Re: [GSoC][Enhance OpenACC support] Uncertain about Cache directive functionality and device_type clause goal

Thomas Schwinge Wed, 02 Apr 2025 09:20:49 -0700

Hi Chenlu!

On 2025-03-27T22:05:02+1100, Zhang lv via Gcc <gcc@gcc.gnu.org> wrote:
>  Hi here,


Welcome to GCC!

> I found digging into OpenACC meaningful. It's a late start for a GSoC
> proposal

..., but not yet too late!  :-)

> and any suggestions from the community are appreciated! Feel free
> to comment on any part of it. To save time for readers, I've outlined my
> key understandings here—expansion and polishing are still needed.
>
> I'm not sure whether my understanding of each task is correct, especially
> for the cache directive and device_type clause. Here is my current
> understanding:
>
> *3. Make the OpenACC **cache** Directive Actually Do Something*
>
> Currently, the cache directive in OpenACC is parsed at the front end, but
> not used for any optimization purposes, such as data prefetching or moving
> data to low-latency memory (e.g., L1/L2/L3 cache or GPU cache [5]).
>
> *TODO:* My current understanding is that after the OACC_CACHE directive is
> lowered to GIMPLE via gimplify_oacc_cache, a new tree-SSA optimization pass
> could be added. This pass might be similar to the existing aprefetch pass,
> or OpenACC prefetch logic could be integrated into it.

..., or even just synthesizing specific (GIMPLE?) constructs, so that the
existing pass can do its work -- in case that the pass' existing support
maps to (at least specific instances of) the functionality provided by
the respective offloading back ends.  That'll need more research; I don't
know yet, either.

> The goal may be emitting prefetch instructions by inserting suitable
> built-in functions and relying on the backend to map them to runtime API
> calls or device-specific instructions through RTL templates.
>
> However, several questions remain:
>
>    - Since OpenACC supports both accelerators (e.g., GPUs) and multicore
>    CPUs, should we handle both cases?
>       - For CPUs, we can refer to each vendor's ISA (e.g., x86_64, Arm) to
>       decide which prefetch instructions to generate.

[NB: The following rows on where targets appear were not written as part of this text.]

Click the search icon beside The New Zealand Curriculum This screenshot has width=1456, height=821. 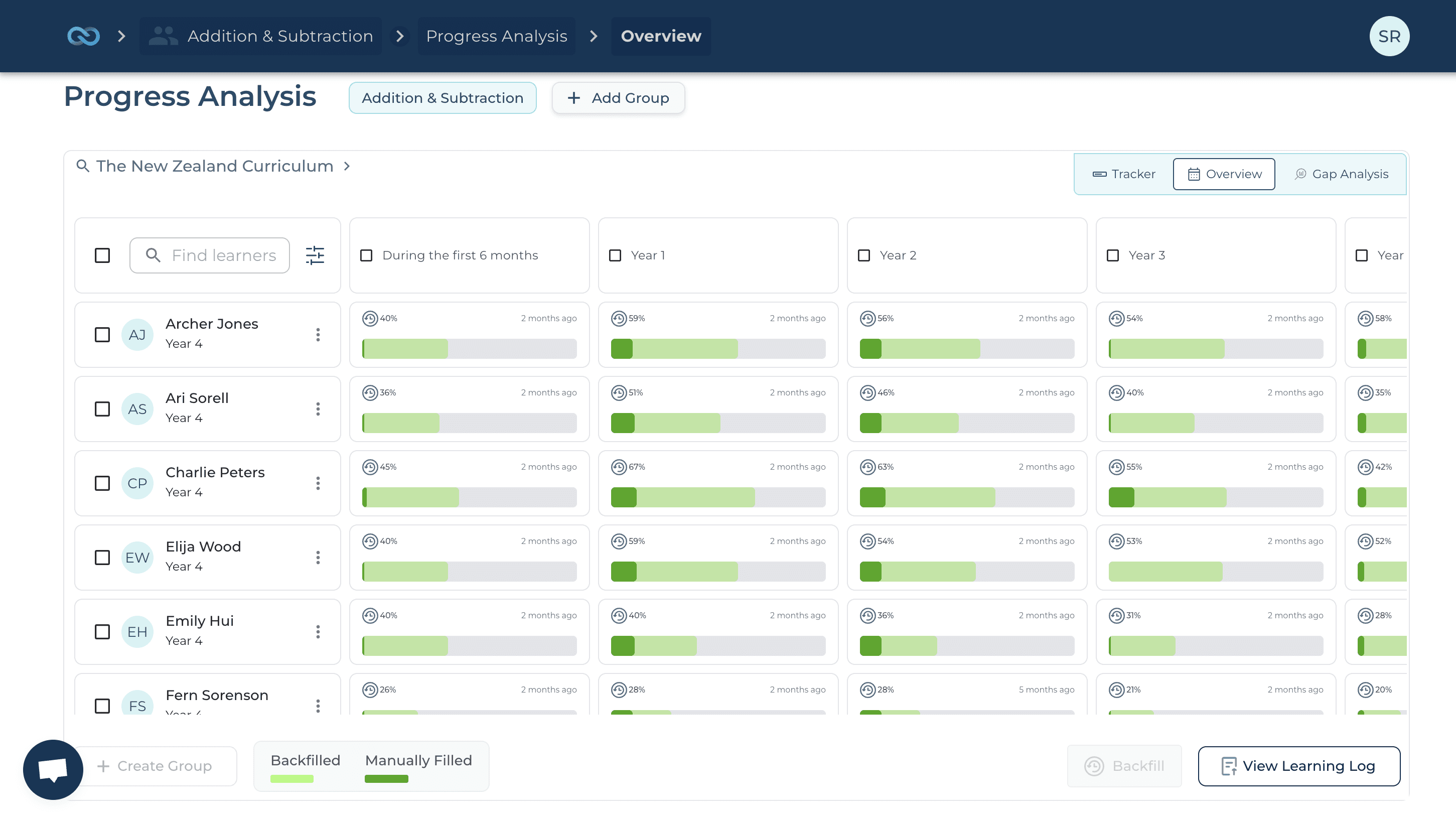coord(82,166)
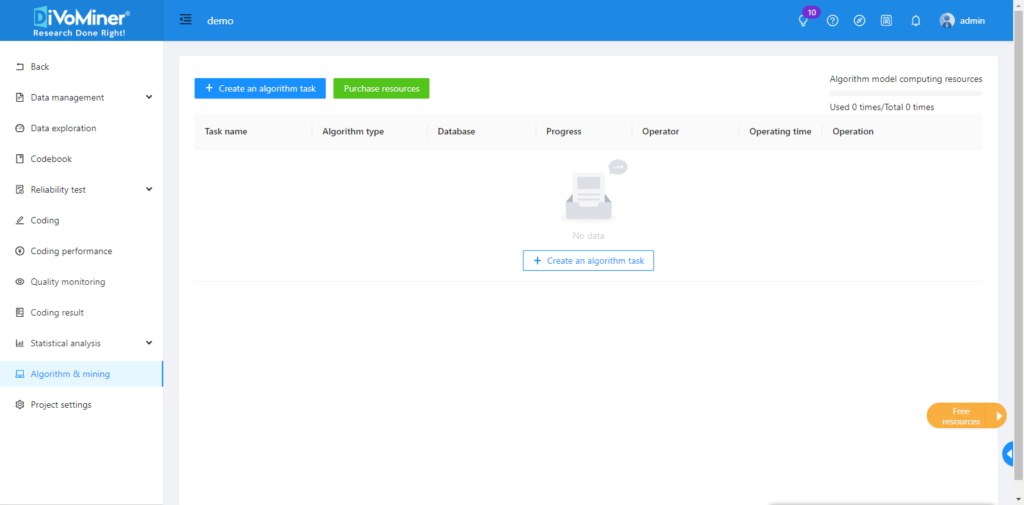1024x505 pixels.
Task: Click the blue side panel arrow tab
Action: point(1009,454)
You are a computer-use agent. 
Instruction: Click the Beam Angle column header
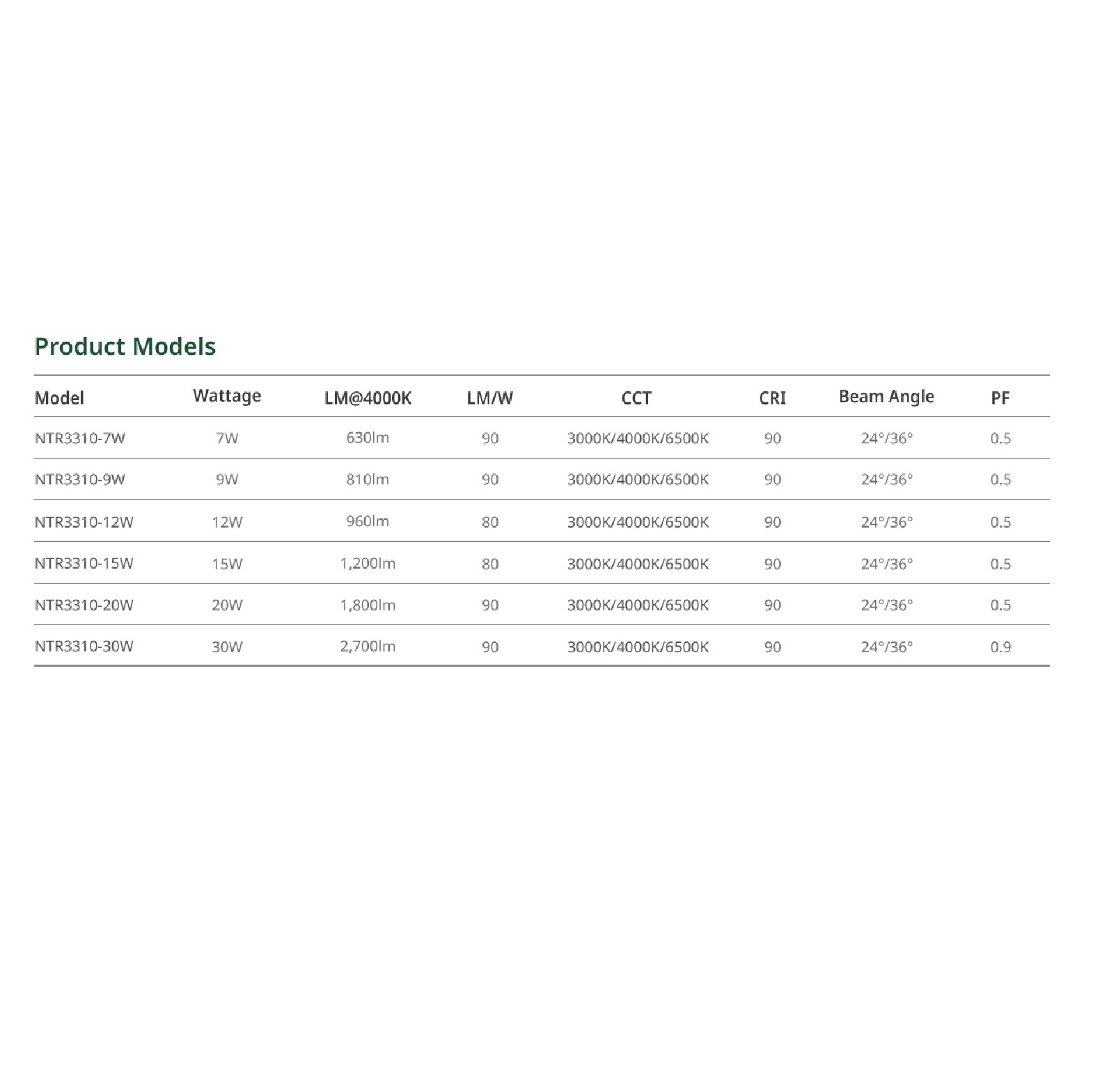coord(886,397)
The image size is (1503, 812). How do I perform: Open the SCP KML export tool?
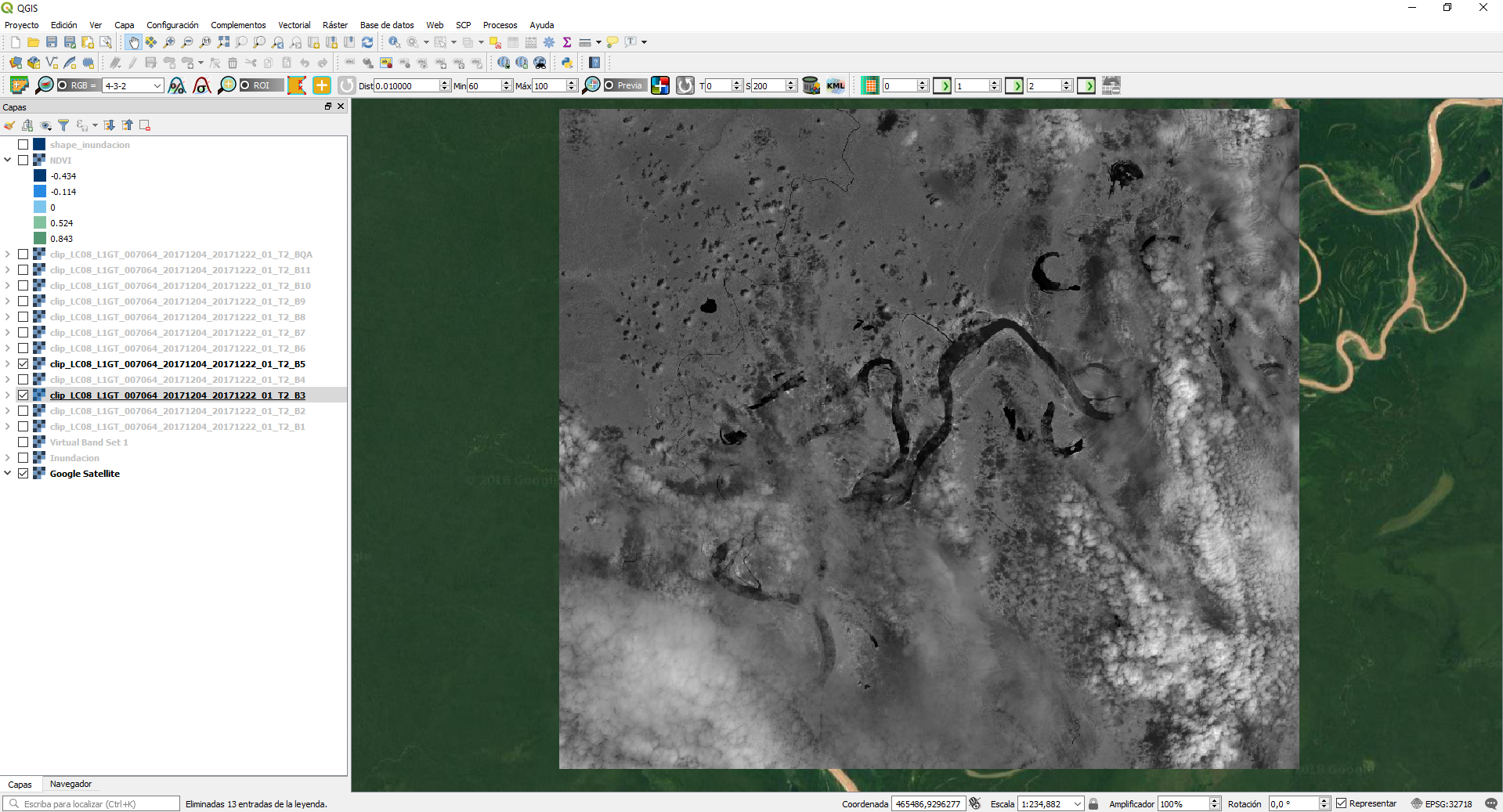pos(836,85)
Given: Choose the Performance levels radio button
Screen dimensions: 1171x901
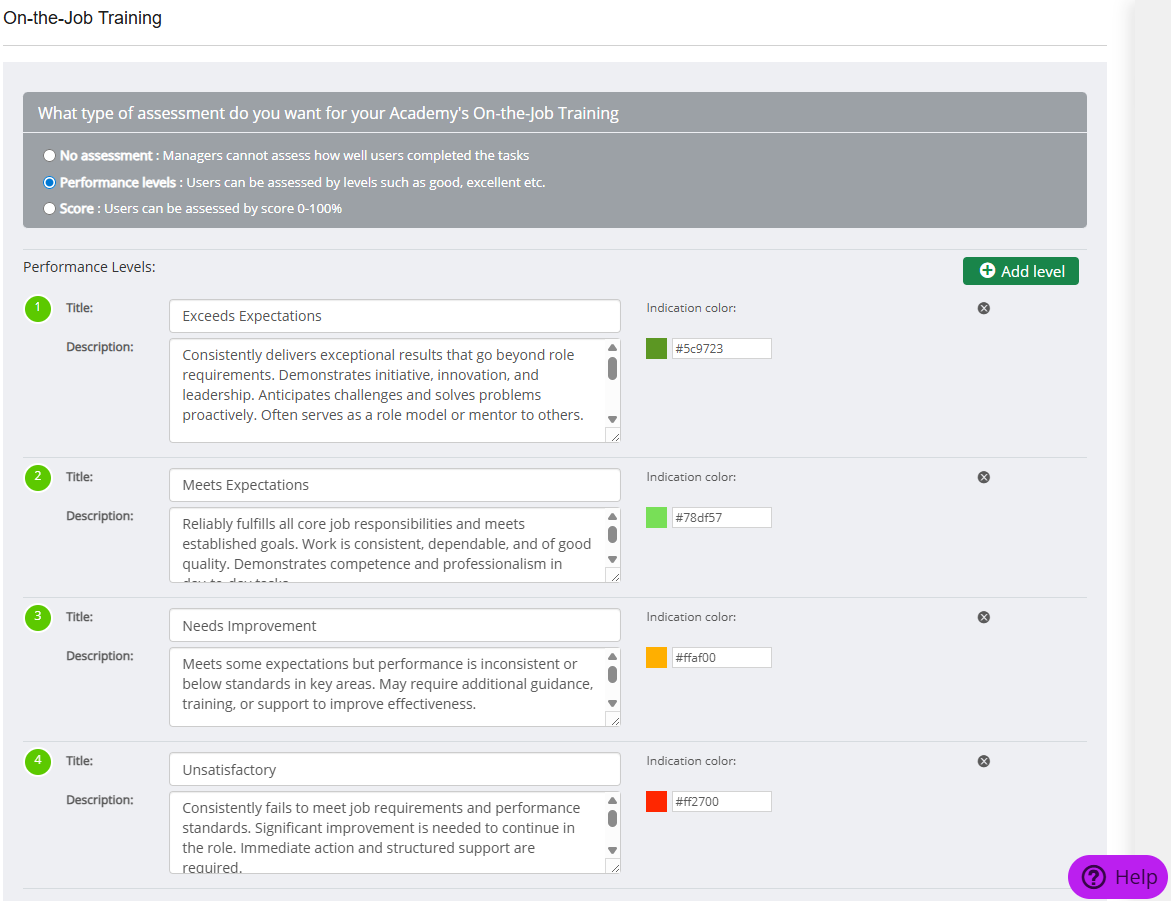Looking at the screenshot, I should coord(49,183).
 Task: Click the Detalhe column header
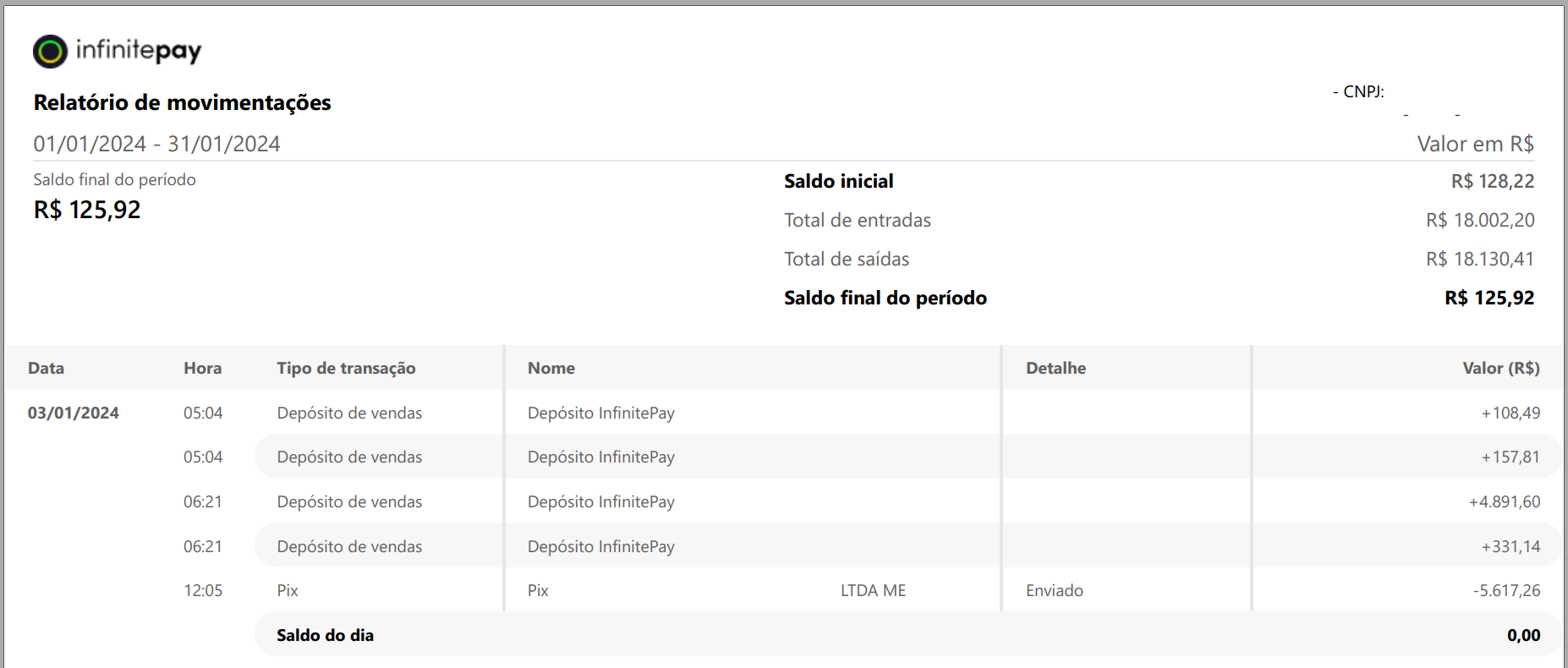point(1055,368)
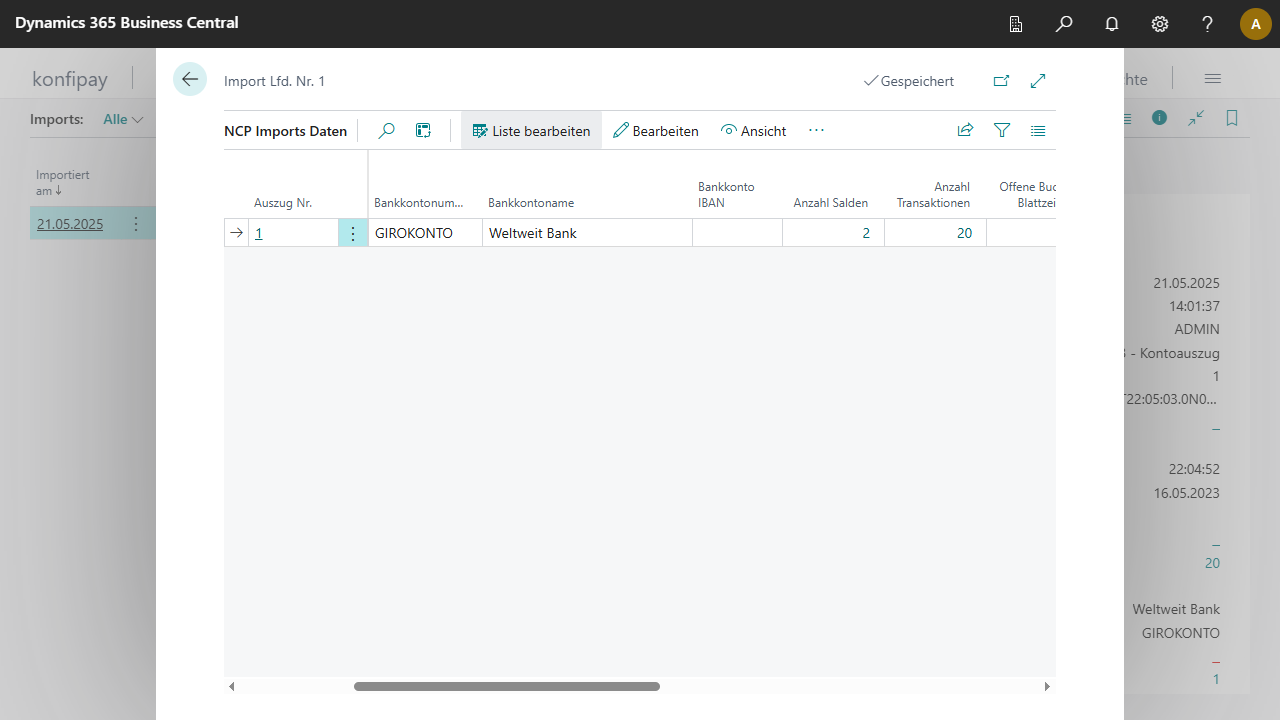
Task: Open the settings gear
Action: tap(1160, 24)
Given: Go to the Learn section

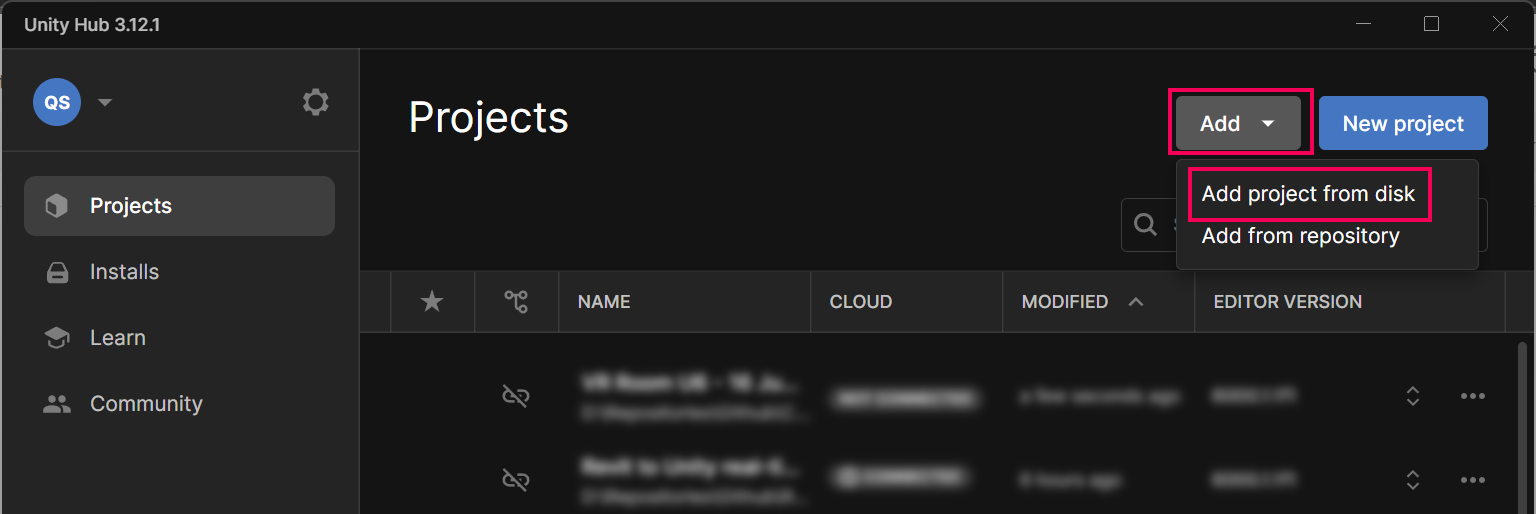Looking at the screenshot, I should 118,338.
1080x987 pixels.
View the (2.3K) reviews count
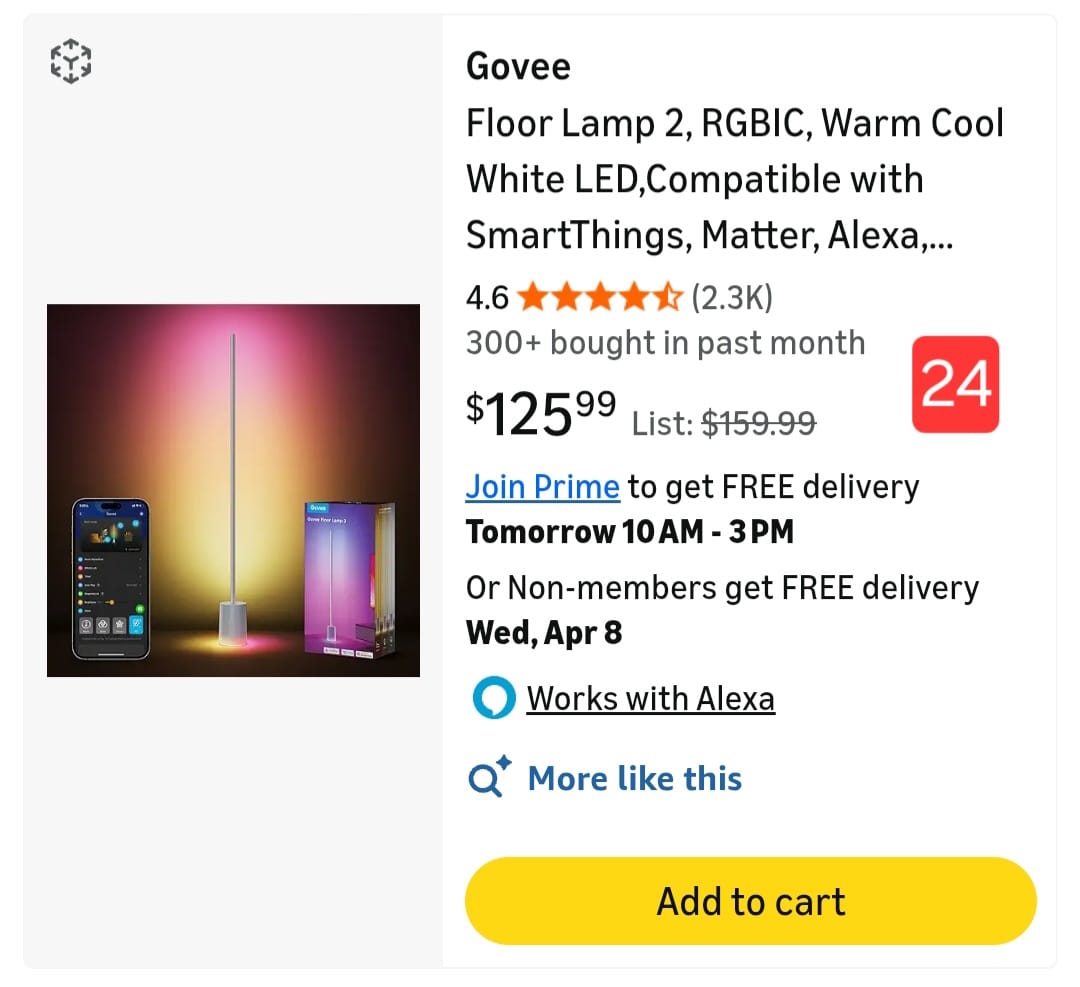click(732, 297)
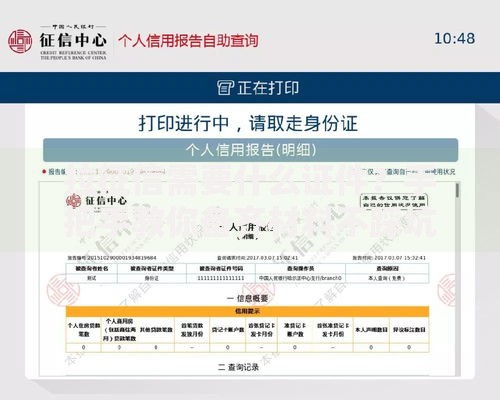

In general that's right, but note that currently GCC does not yet
implement OpenACC support for multicore CPU, but only for AMD and Nvidia
GPUs, or single-threaded host-fallback execution (with 'if(false)', or if
no device is available).  But then, in addition to the code offloading
devices, data prefetching etc. conceptually also applies to the host code
generation.  (..., but that need not be the focus of the work, at this
time.)

>       - For GPUs, are we expected to use prefetch instructions from GPU ISA
>       or Should we manual use runtime API routines like acc_memcpy_device to
>       manage data?

You're right that there may also be cases where we may call specific
functions of the respective GPU driver/library, to mark up memory regions
in specific ways, etc., but for OpenACC 'cache', my first idea would've
been to use specific individual GPU instructions, or instruction
variants/flags for existing instructions, as applicable.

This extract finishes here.